• **WORK INSTRUCTIONS**
Return each line of the records holding the string "computer".
------
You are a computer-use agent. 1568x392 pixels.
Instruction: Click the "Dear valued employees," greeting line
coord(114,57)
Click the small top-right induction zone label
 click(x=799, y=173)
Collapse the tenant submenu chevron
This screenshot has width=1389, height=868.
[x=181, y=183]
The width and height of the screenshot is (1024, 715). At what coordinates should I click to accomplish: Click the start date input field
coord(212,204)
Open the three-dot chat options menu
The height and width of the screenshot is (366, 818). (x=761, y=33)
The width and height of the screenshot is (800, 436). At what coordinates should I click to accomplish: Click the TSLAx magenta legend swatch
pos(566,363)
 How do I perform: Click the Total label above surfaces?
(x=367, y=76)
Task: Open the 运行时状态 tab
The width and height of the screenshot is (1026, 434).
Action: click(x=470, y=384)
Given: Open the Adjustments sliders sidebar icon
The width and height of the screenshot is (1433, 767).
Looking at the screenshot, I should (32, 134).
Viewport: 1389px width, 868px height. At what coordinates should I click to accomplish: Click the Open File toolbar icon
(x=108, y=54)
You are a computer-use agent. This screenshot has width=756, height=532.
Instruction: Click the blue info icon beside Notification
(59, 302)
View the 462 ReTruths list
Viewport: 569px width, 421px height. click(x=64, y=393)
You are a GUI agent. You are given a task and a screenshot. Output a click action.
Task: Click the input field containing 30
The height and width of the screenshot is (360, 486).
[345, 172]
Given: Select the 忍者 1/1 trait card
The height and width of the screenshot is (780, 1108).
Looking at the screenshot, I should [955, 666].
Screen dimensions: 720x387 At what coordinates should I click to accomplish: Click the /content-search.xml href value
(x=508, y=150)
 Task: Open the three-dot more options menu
------
• **ANSWER SPACE**
You are a computer-use agent. 1568x392 pixels.
You are a computer-use agent. This screenshot has width=756, height=532.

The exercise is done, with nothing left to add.